En la comunión de cada semana, o de cada día, podemos pedir al Señor que su Cuerpo «ecualice» nuestra sensibilidad. Ante los ataques del demonio, que disminuyan los «agudos» (el mal espíritu suele entrar con chirrido, con sospechas agudas -demasiado seguramente-, con inquietud y como un ruido molesto) y se reduzcan los «bajos» (el mal espíritu suele dar golpes bajos, impresiones sordas, pantanosas, que quedan como un mal gusto indefinido en el fondo del corazón).

En cambio para las mociones del Espíritu, que utilice nuestra sintonía fina, que nos volvamos más receptivos, como dice Fabro, a la luz y a la música del Señor. Que pesquemos sus tonos de voz de buen pastor enamorado de nuestra pequeñez.

Como vemos, se trata de un cambio profundo en la manera de sentir.

Yo diría, afinando la punta al lápiz, que allí donde tenemos que ser «impasibles» y estar «blindados» (ante el mal) nos ponemos atentos y sensibles. En cambio allí donde tenemos que ser receptivos y transparentes (ante la belleza del Señor y del Espíritu) nos volvemos pragmáticos y miramos qué hay que hacer, qué se nos pedirá, en vez de gozar gratuitamente del don de la belleza del Señor.

Ante el mal, blindaje. Cuanto más seductor sea el enemigo, menos chateo.

Ante la belleza del que es Bueno, receptividad. Cuanto más fina la sintonía, mejor.

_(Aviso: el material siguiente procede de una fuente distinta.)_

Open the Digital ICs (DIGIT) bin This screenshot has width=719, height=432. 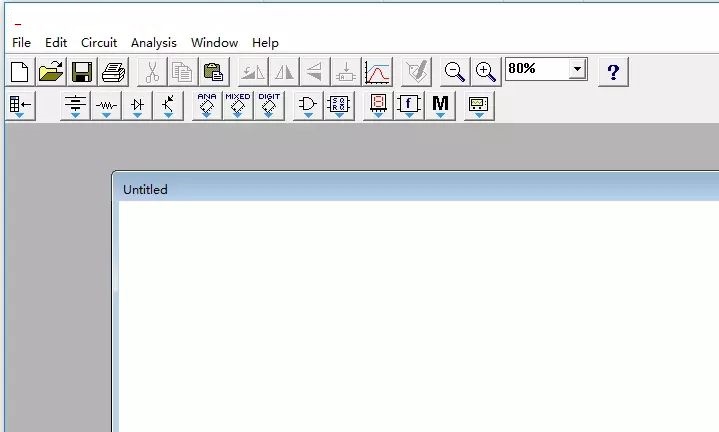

Dejo aquí para que cada uno pida la gracia de discernir lo suyo: donde es que el mal espíritu le mezcla los tantos, a qué percepción aguda de su debilidad tiene que cerrarle la puerta en la cara y qué cosas lindas de Jesús tiene que disfrutar un rato sin pensar que le vaya a pedir nada difícil.

La gracia a pedir, cuando comulguemos con el Cuerpo glorioso del Señor resucitado, para reforzar estas dos, de la impasibilidad y de la belleza, es la de la agilidad. La rapidez, que decía Fabro, y la viveza, para darme cuenta al toque, quién me está manejando el ecualizador interior, si el buen espíritu o el malo.